Recent progress in pre-trained neural language models has significantly improved the performance of many natural language processing (NLP) tasks. In this paper we propose a new model architecture DeBERTa (Decoding-enhanced BERT with disentangled attention) that improves the BERT and RoBERTa models using two novel techniques. The first is the disentangled attention mechanism, where each word is represented using two vectors that encode its content and position, respectively, and the attention weights among words are computed using disentangled matrices on their contents and relative positions, respectively. Second, an enhanced mask decoder is used to incorporate absolute positions in the decoding layer to predict the masked tokens in model pre-training. In addition, a new virtual adversarial training method is used for fine-tuning to improve models' generalization. We show that these techniques significantly improve the efficiency of model pre-training and the performance of both natural language understanding (NLU) and natural langauge generation (NLG) downstream tasks. Compared to RoBERTa-Large, a DeBERTa model trained on half of the training data performs consistently better on a wide range of NLP tasks, achieving improvements on MNLI by +0.9% (90.2% vs. 91.1%), on SQuAD v2.0 by +2.3% (88.4% vs. 90.7%) and RACE by +3.6% (83.2% vs. 86.8%). Notably, we scale up DeBERTa by training a larger version that consists of 48 Transform layers with 1.5 billion parameters. The significant performance boost makes the single DeBERTa model surpass the human performance on the SuperGLUE benchmark (Wang et al., 2019a) for the first time in terms of macro-average score (89.9 versus 89.8), and the ensemble DeBERTa model sits atop the SuperGLUE leaderboard as of January 6, 2021, out performing the human baseline by a decent margin (90.3 versus 89.8).

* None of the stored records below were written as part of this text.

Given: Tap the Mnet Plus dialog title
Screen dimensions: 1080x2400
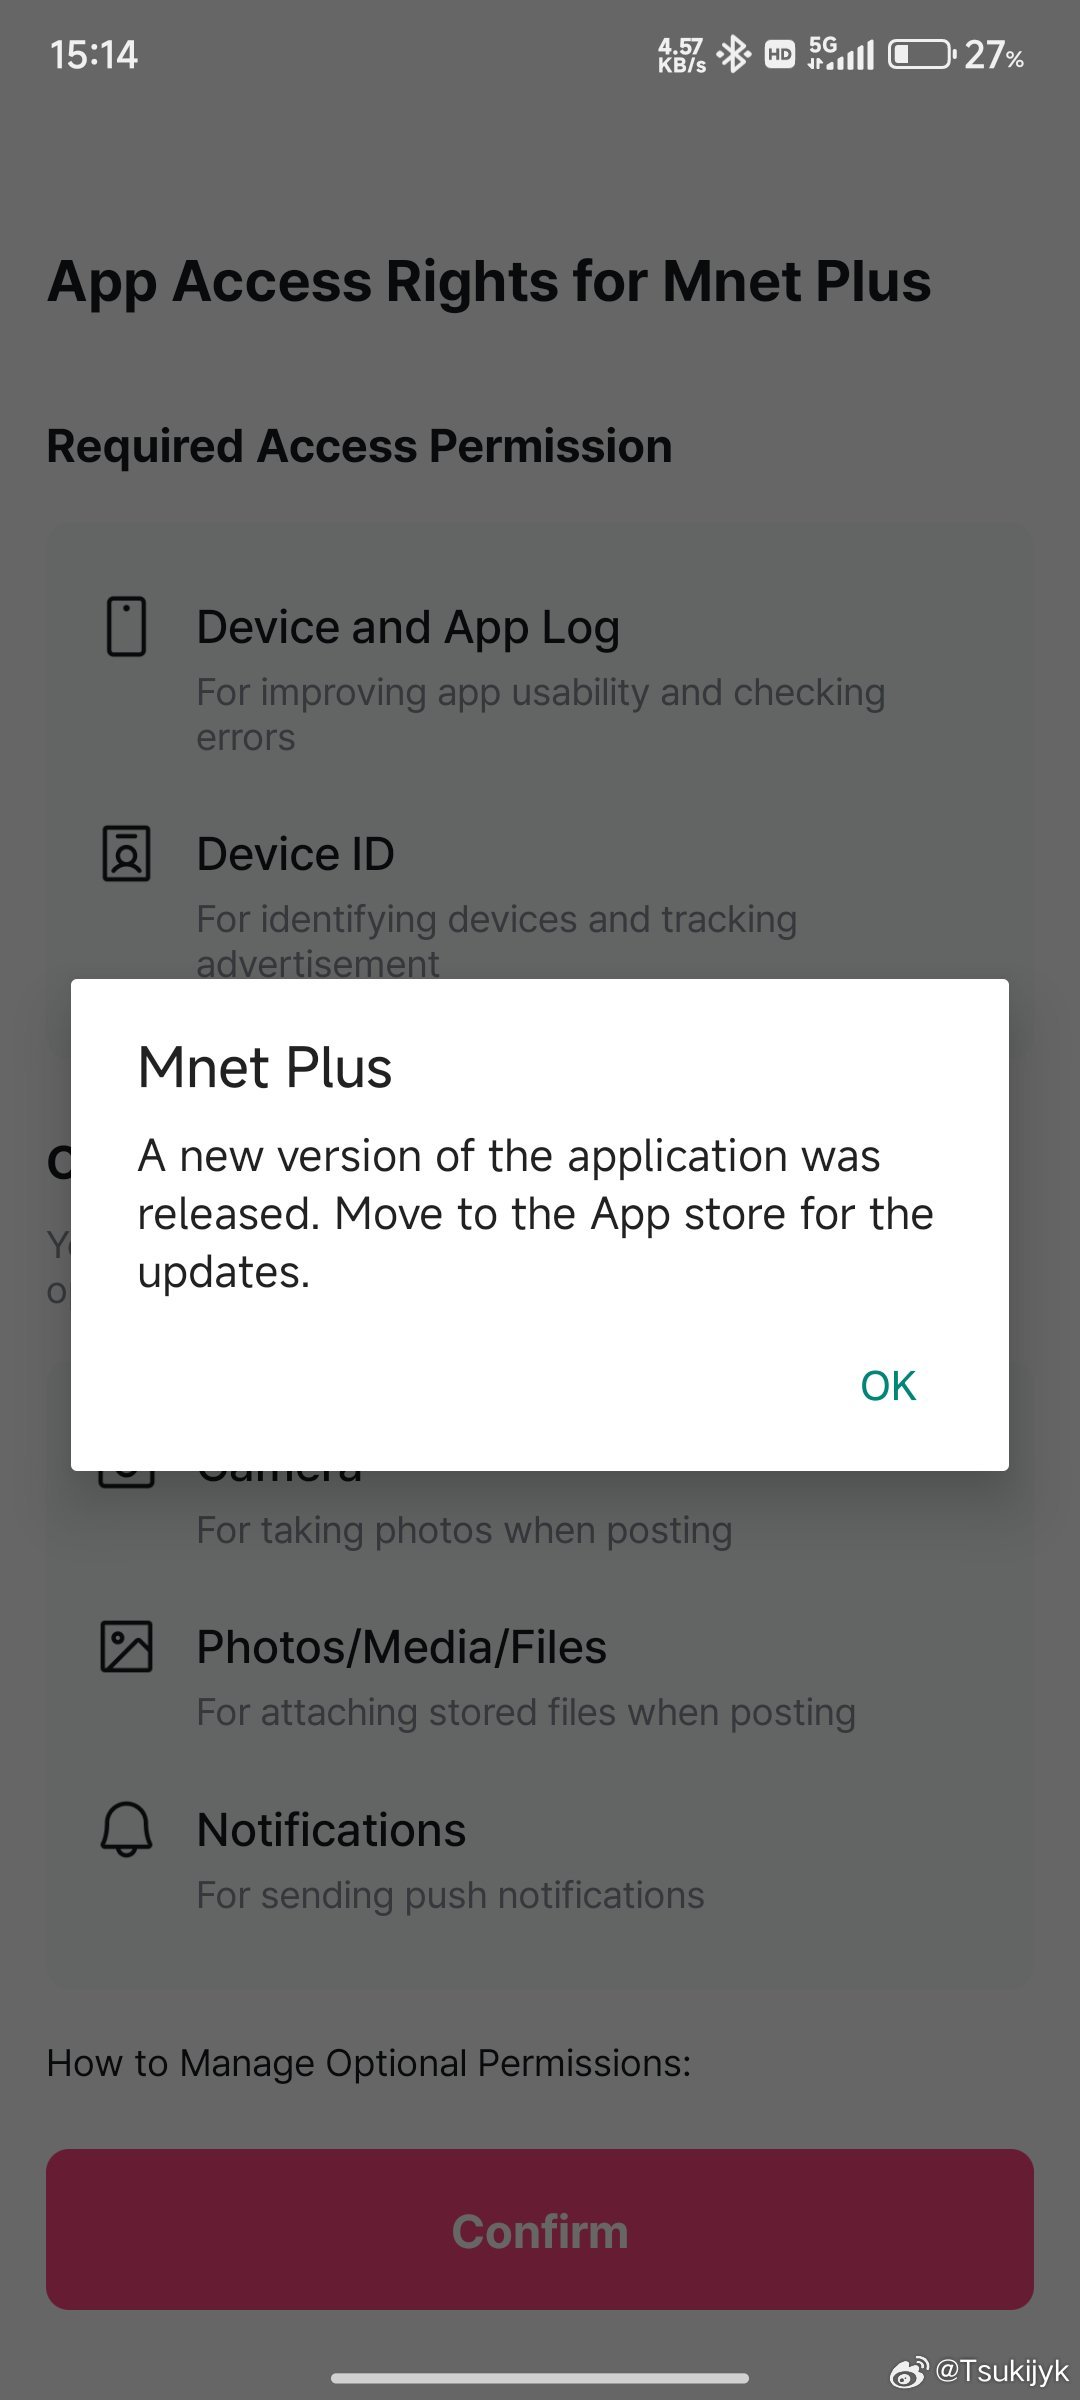Looking at the screenshot, I should click(x=265, y=1067).
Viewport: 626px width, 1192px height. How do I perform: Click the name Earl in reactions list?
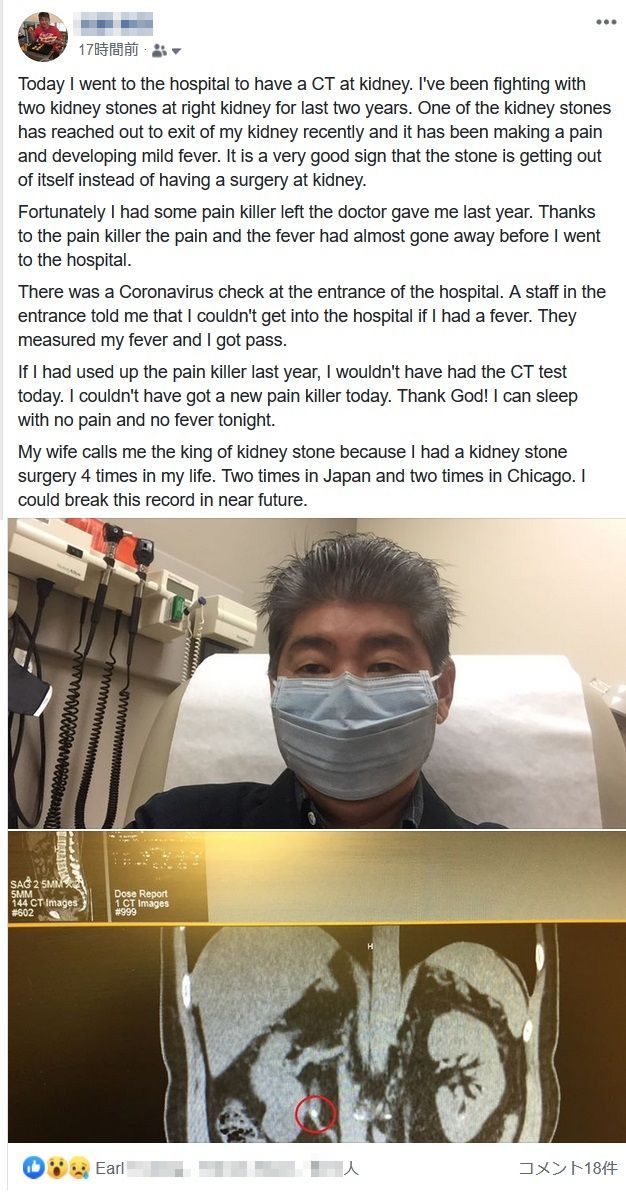110,1168

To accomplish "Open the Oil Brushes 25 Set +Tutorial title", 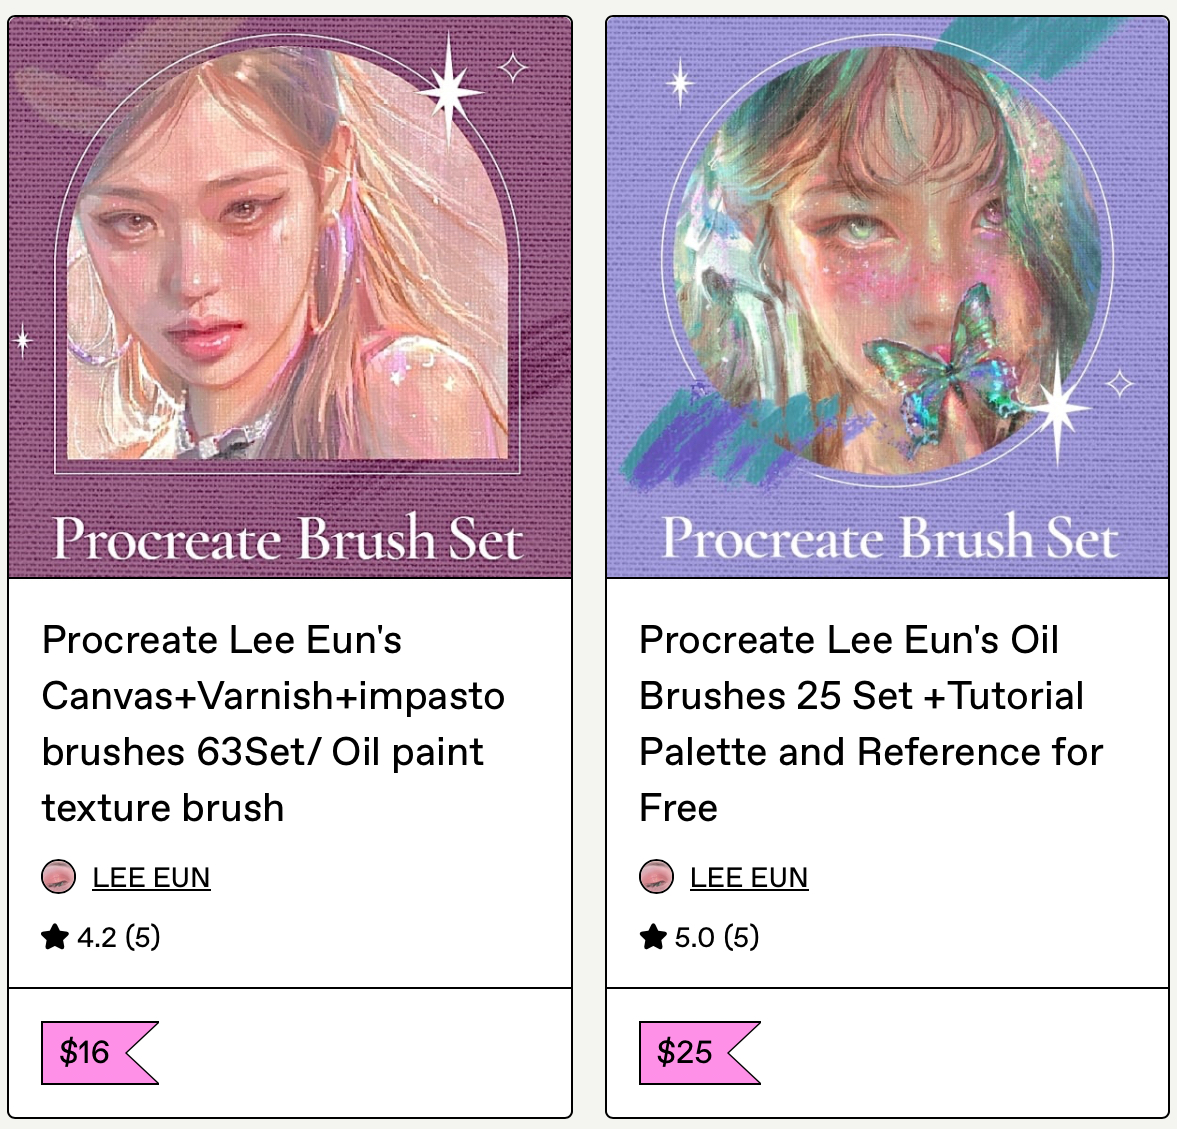I will click(870, 723).
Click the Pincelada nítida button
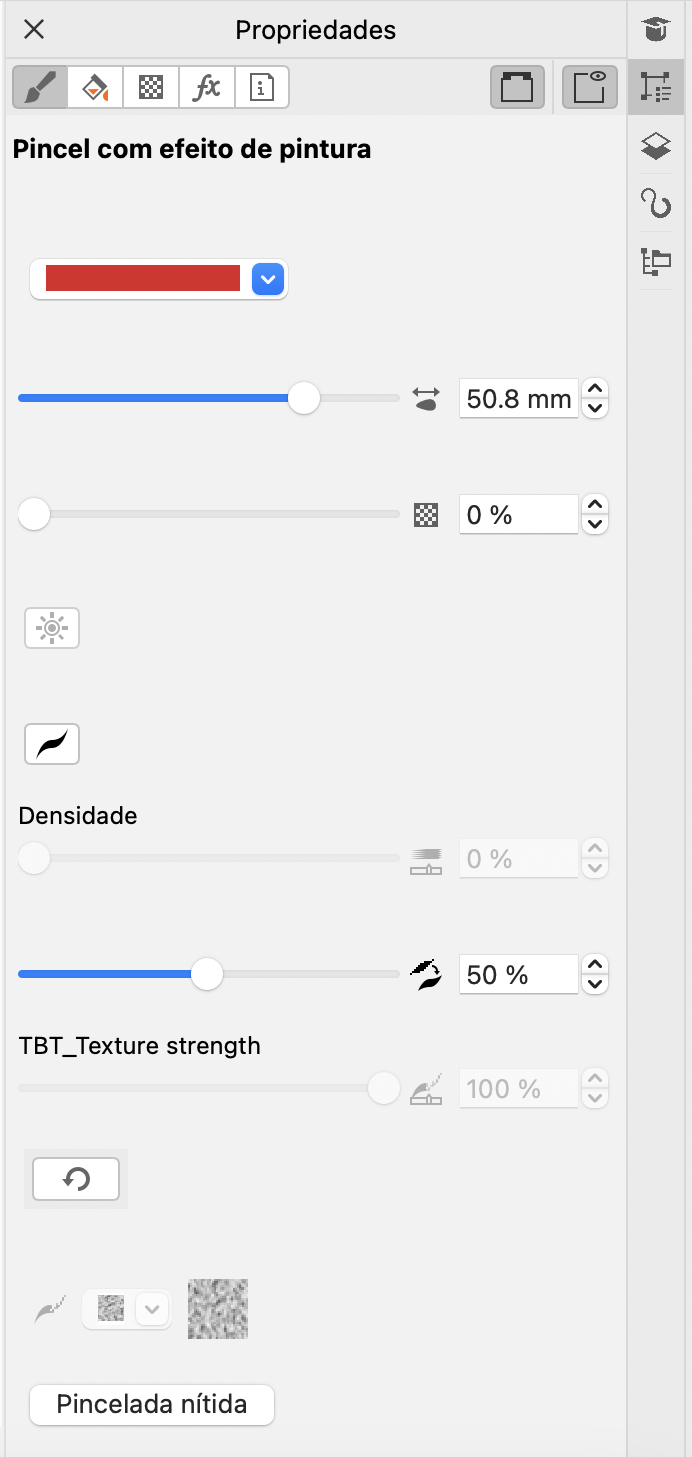The width and height of the screenshot is (692, 1457). 152,1404
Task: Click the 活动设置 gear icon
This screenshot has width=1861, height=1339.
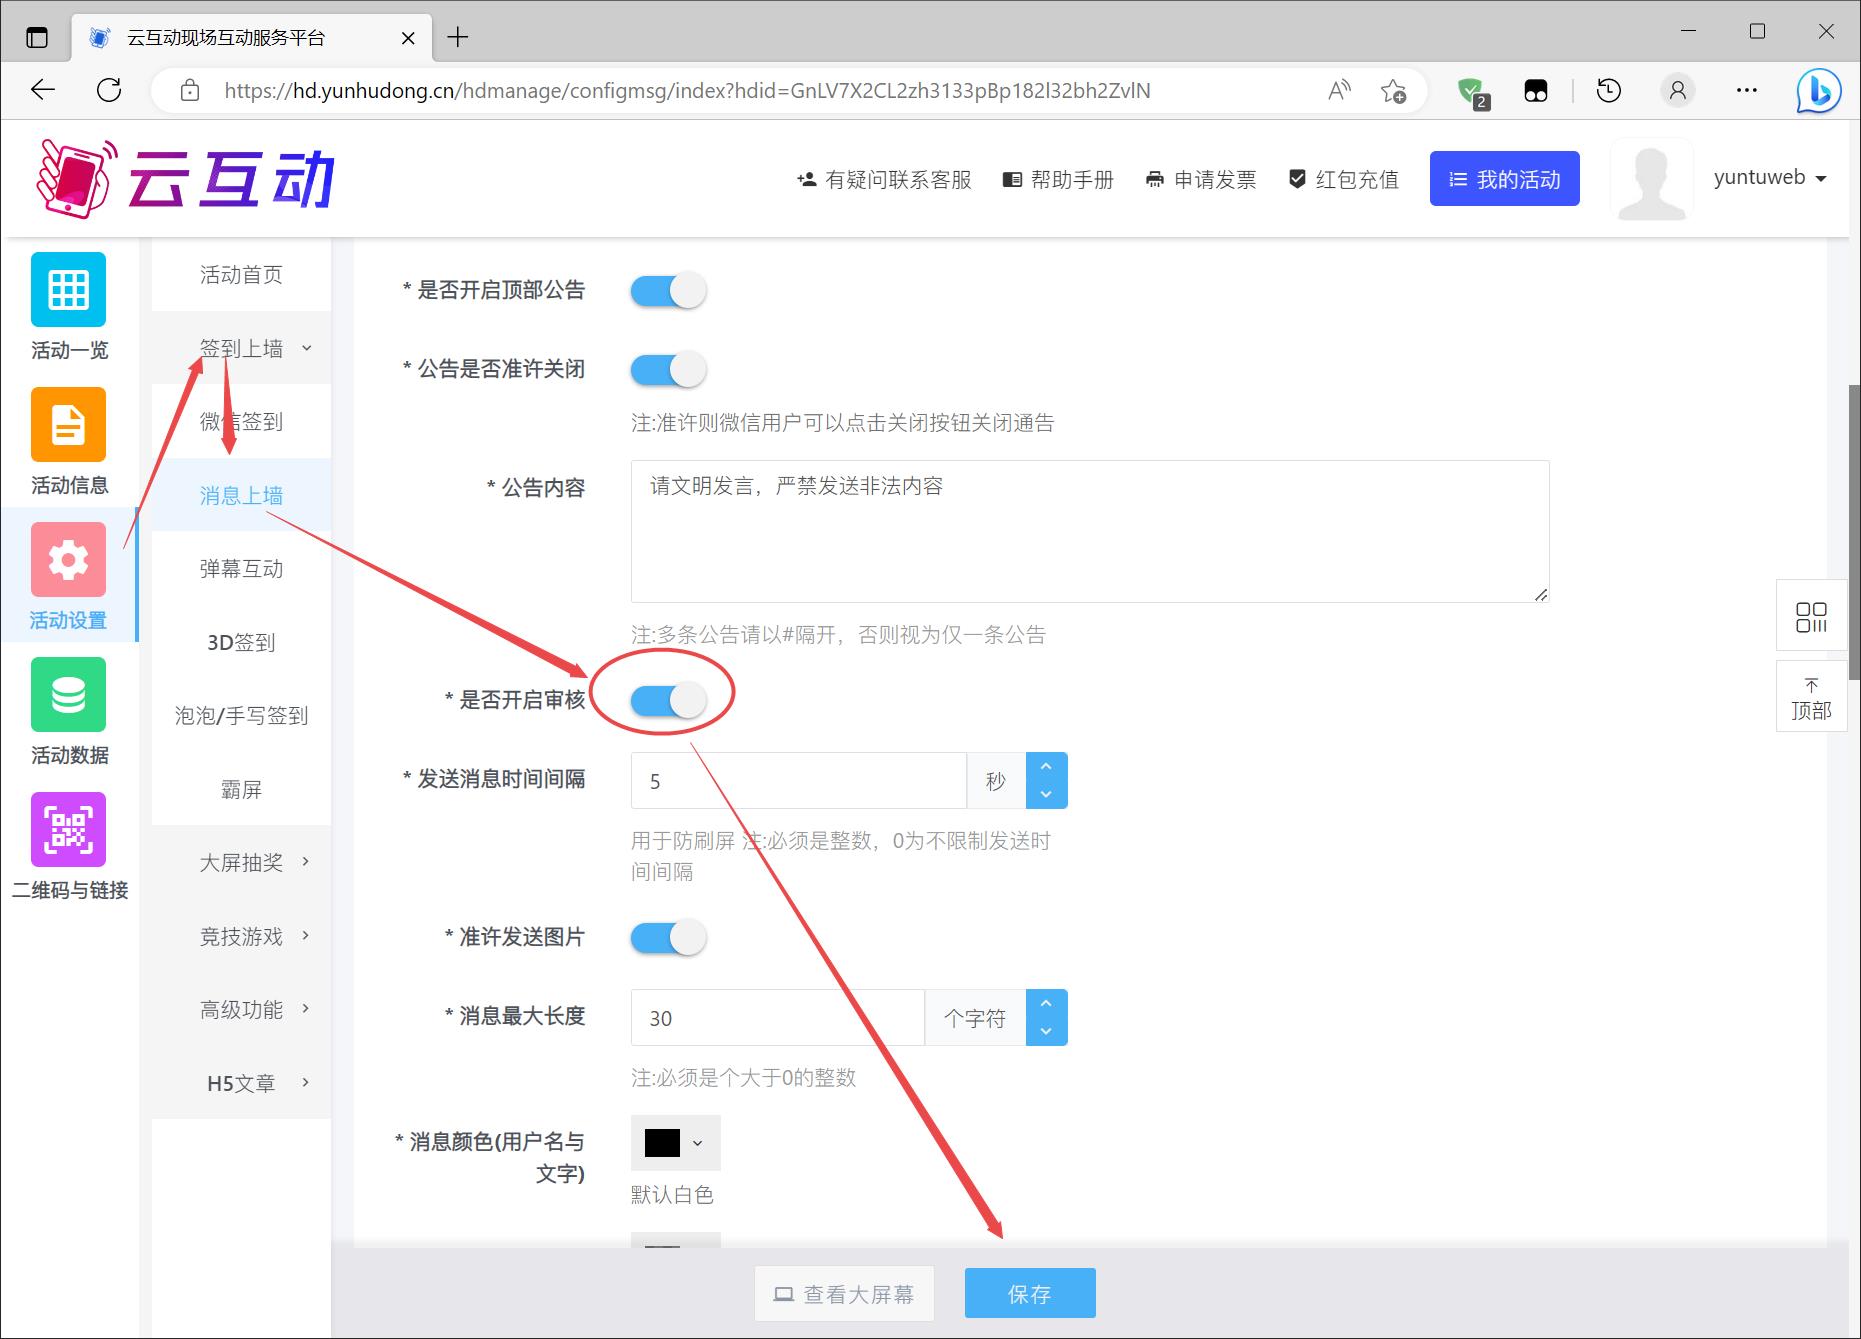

This repository is the official implementation of DeBERTa: Decoding-enhanced BERT with Disentangled Attention and DeBERTa V3: Improving DeBERTa using ELECTRA-Style Pre-Training with Gradient-Disentangled Embedding Sharing
DeBERTa v2 code and the 900M, 1.5B model are here now. This includes the 1.5B model used for our SuperGLUE single-model submission and achieving 89.9, versus human baseline 89.8. You can find more details about this submission in our blog
With DeBERTa 1.5B model, we surpass T5 11B model and human performance on SuperGLUE leaderboard. Code and model will be released soon. Please check out our paper for more details.
We released the pre-trained models, source code, and fine-tuning scripts to reproduce some of the experimental results in the paper. You can follow similar scripts to apply DeBERTa to your own experiments or applications. Pre-training scripts will be released in the next step.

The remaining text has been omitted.